An illusion seeing something that isn’t real and not realizing it’s not real. Delusion is when the audience not only knows they are being tricked, they convince themselves it’s actually magic. Often the payoff in delusion is that feeling of being in on a ‘secret’ or in the ‘superior’ group. All the following tricks and tools of corruption and deception work on our fears of status – of being insignificant and isolated.  Most of these delusions appeal to us by making us feel superior or part of a special crowd.
All these illusions and delusions offer us excuses…and there are true excuses. But sometimes we choose to fall back on an excuse in an attempt not to try, so we won’t have the uncomfortableness of failing. The more we use excuses, the more unhappy we become and the more we seek to escape life rather than embrace it with all its highs and lows, good and bad, and beauty and adversity.

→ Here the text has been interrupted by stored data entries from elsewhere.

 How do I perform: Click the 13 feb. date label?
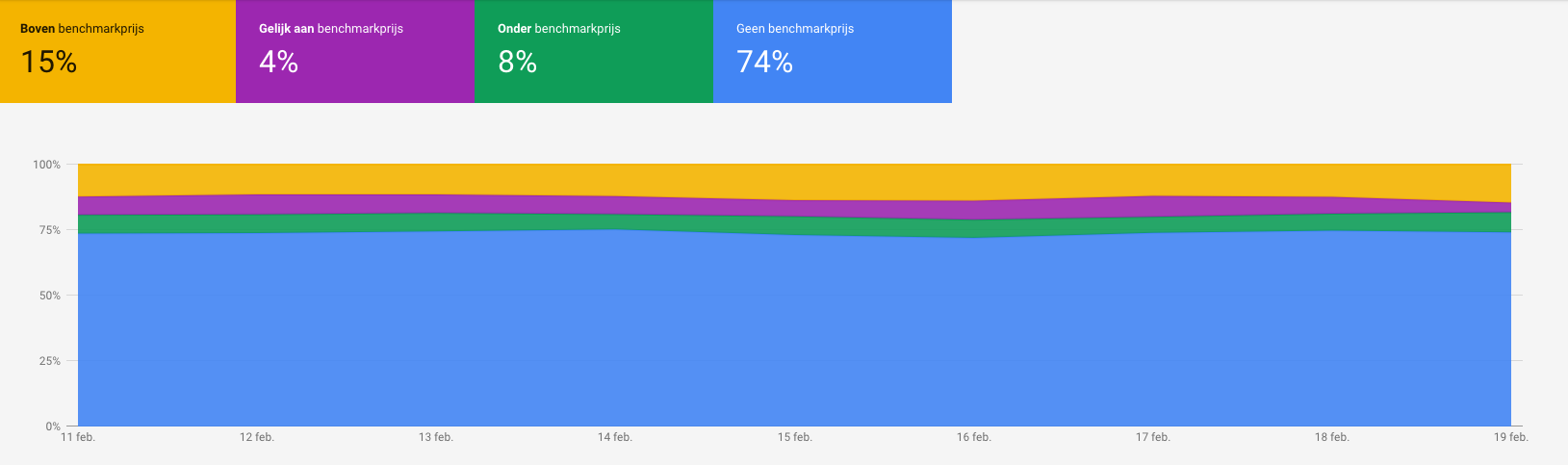coord(436,437)
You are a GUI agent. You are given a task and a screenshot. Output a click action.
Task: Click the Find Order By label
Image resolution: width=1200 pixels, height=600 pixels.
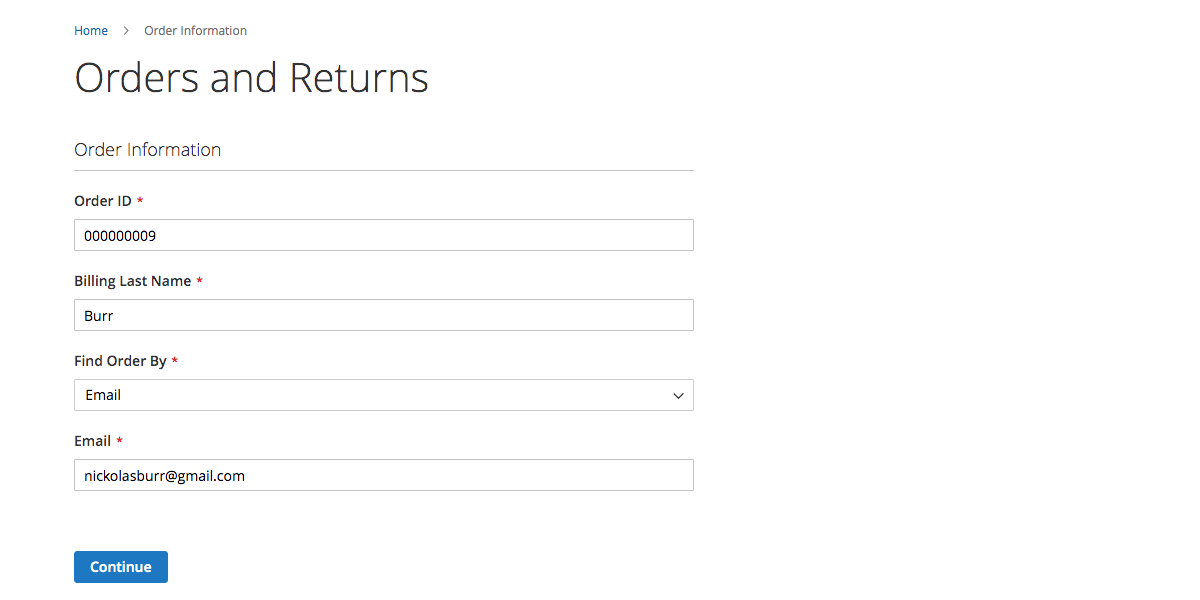pyautogui.click(x=120, y=361)
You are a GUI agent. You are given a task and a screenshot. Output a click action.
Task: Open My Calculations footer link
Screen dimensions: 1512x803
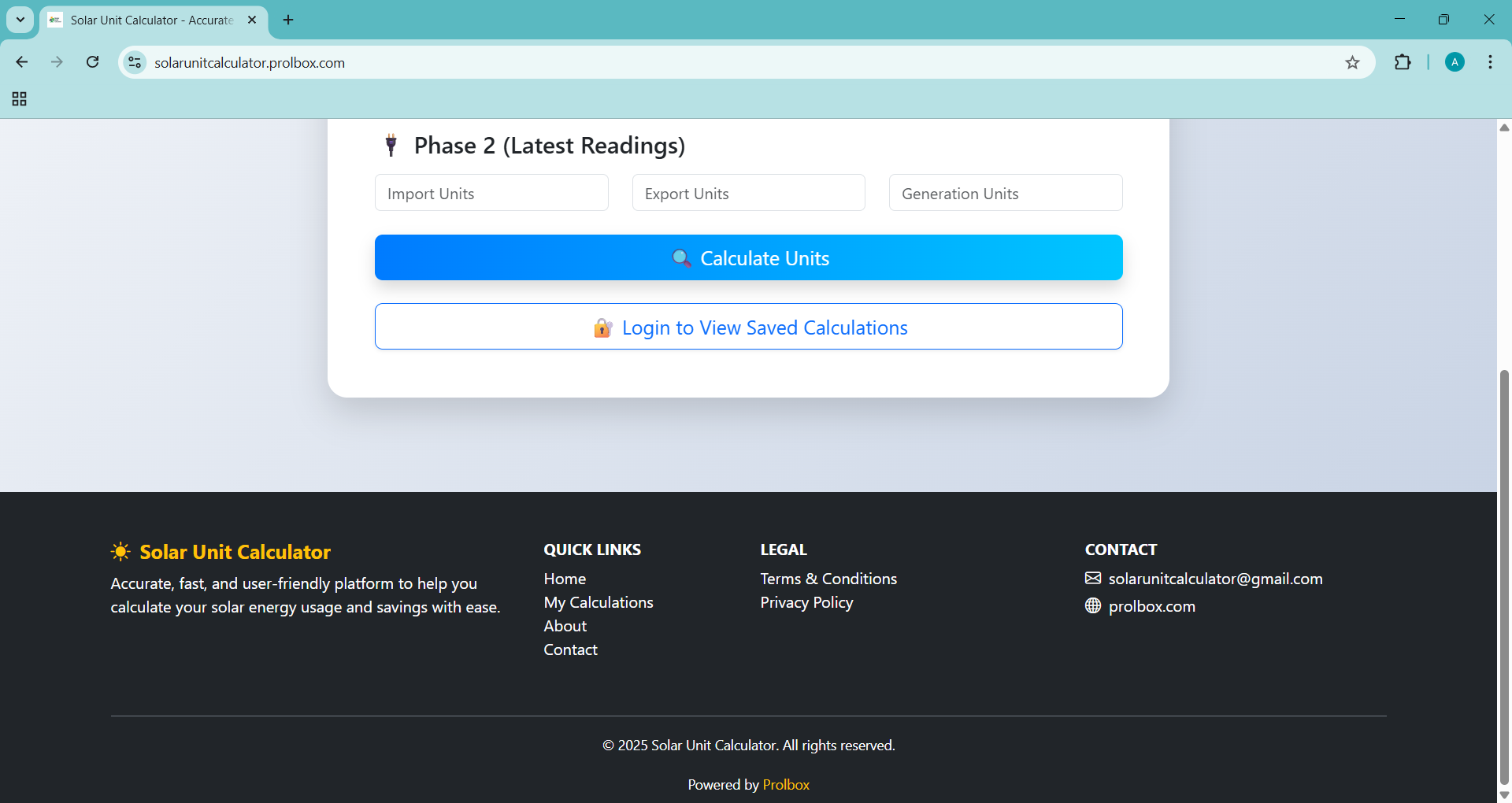click(x=598, y=602)
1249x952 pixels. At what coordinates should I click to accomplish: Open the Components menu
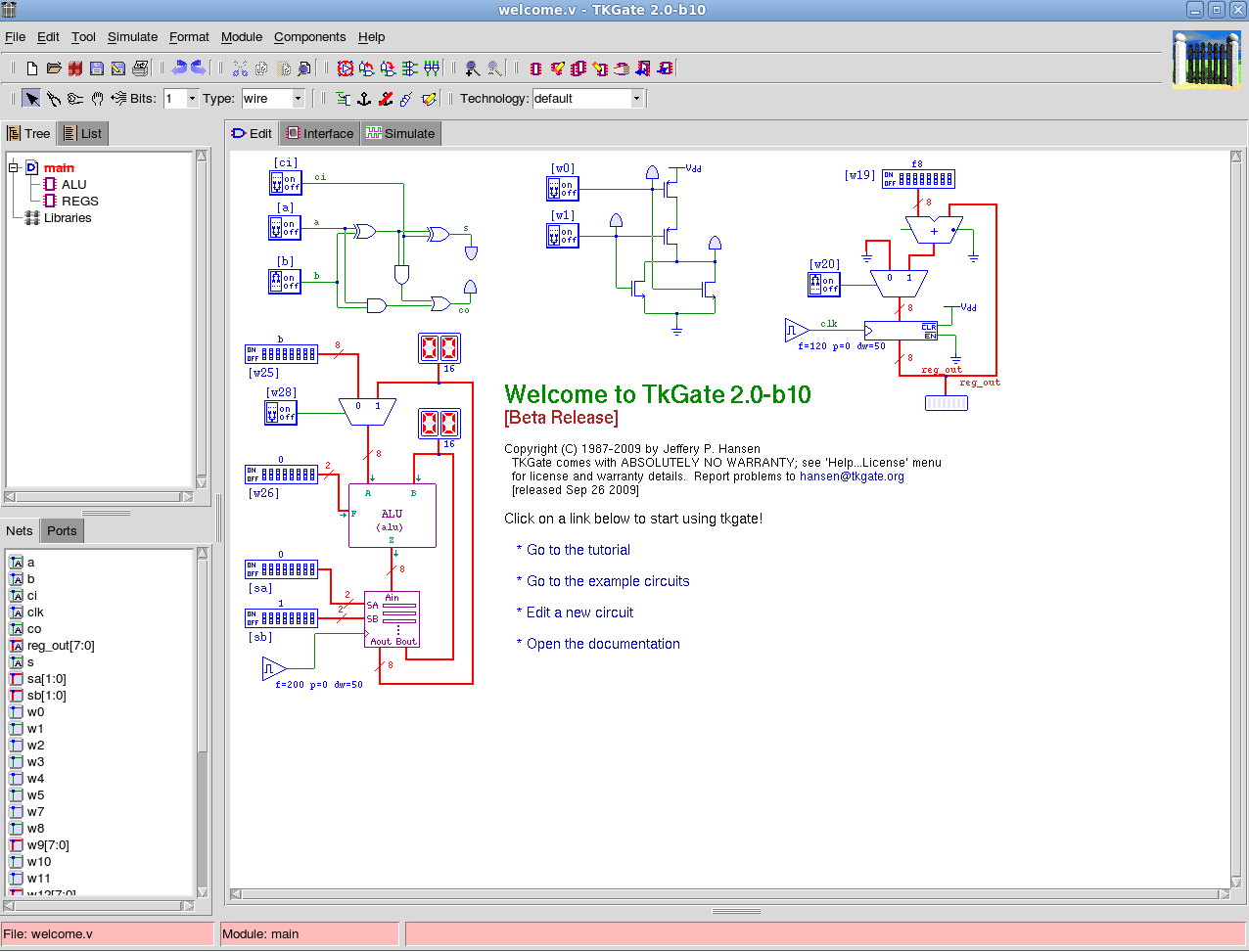point(310,37)
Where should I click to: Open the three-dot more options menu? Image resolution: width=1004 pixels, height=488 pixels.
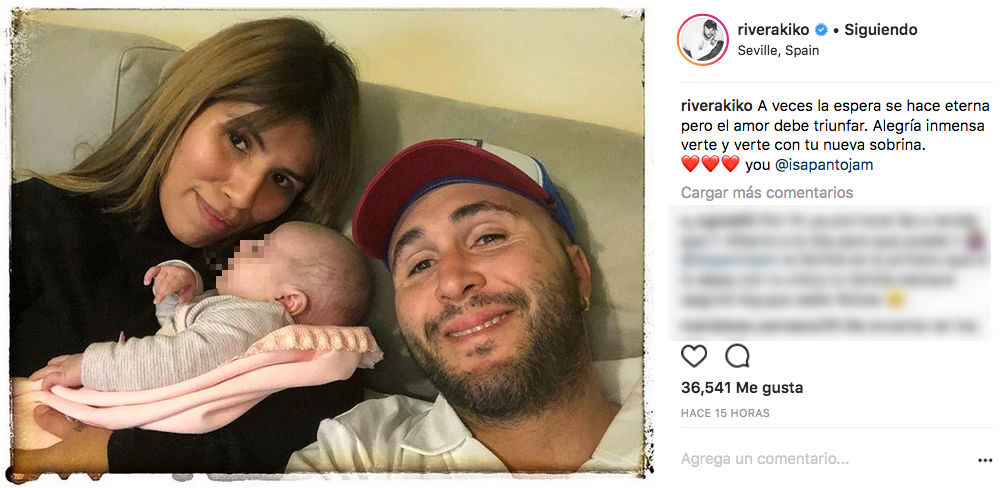(986, 460)
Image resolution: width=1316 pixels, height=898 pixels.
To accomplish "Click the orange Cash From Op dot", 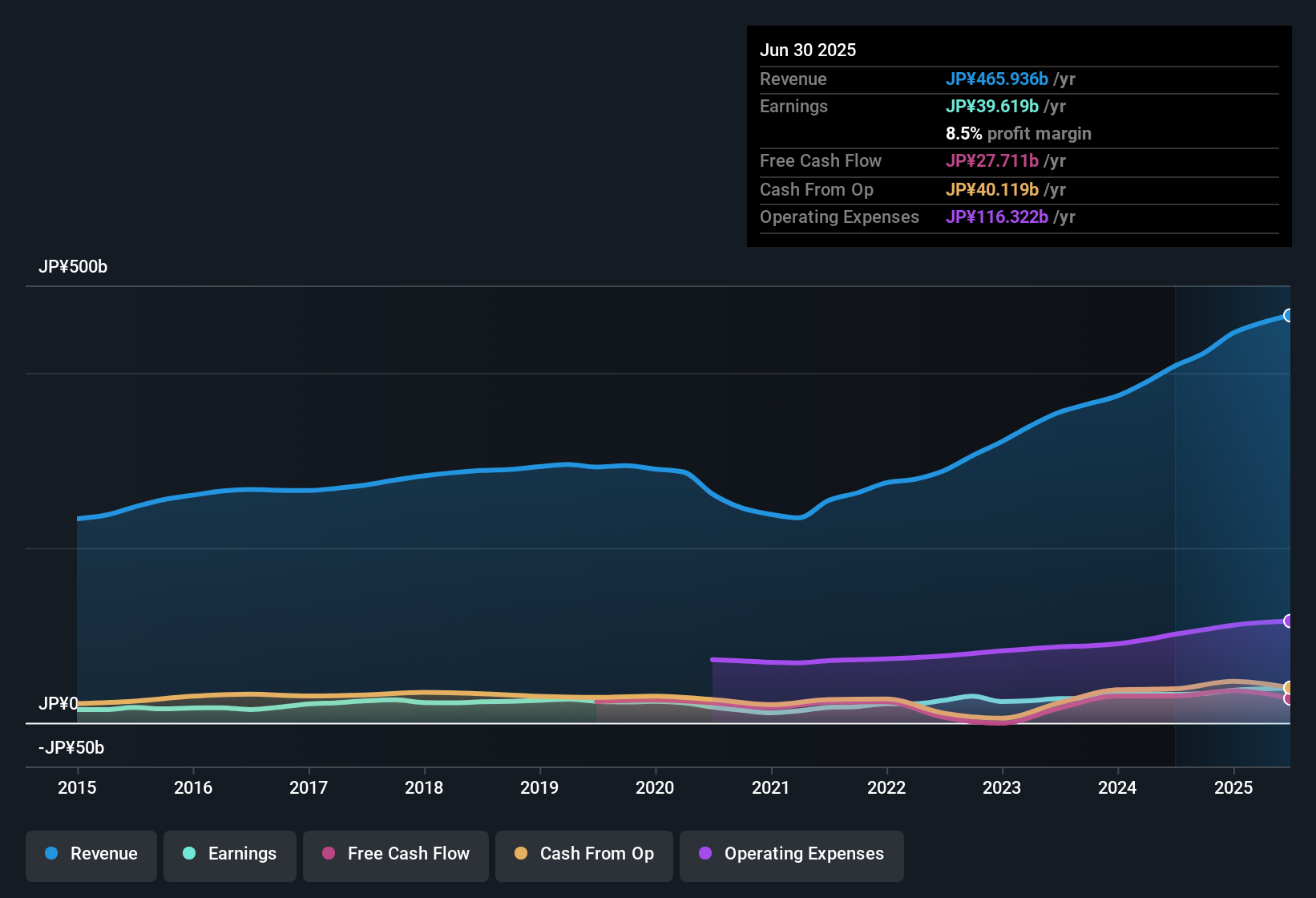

“There are many who find a good alibi far more attractive than an achievement. For an achievement does not settle anything permanently. We still have to prove our worth anew each day; we have to prove that we are as good today as we were yesterday. But when we have a valid alibi for not achieving anything we are fixed, so to speak, for life.”
― Eric Hoffer

The Compassion Distraction
“Compassion”—or “empathy,” or even “kindness”—is routinely used not just as a virtue, but it also conveys to us the ultimate badge of honor.  
Unfortunately, compassion has seriously been hijacked by exploiters, hypocrites, and half-wits (who perhaps aren’t so stupid after all). Compassion has been hijacked by exploiters who seek to work on our fears of illness, poverty, isolation. Not too long ago, helping the less fortunate was something we did out of the kindness of our hearts. We didn’t advertise it. We didn’t seek recognition.
Today people proudly wear stickers that say “I donated today!”  and businesses hang paper stars with the names of people who have donated.
I call it “The Compassion Distraction” because it’s no longer about doing things out of the goodness of your heart, it’s about doing things to SHOW off or because you’ve been unknowingly guilted into doing it. Compassion distraction is also used to alleviate the guilt of the guilty; it keeps reality at bay.
A great quote that has great meaning: Envy assails the noblest: the winds howl around the highest peaks – Ovid.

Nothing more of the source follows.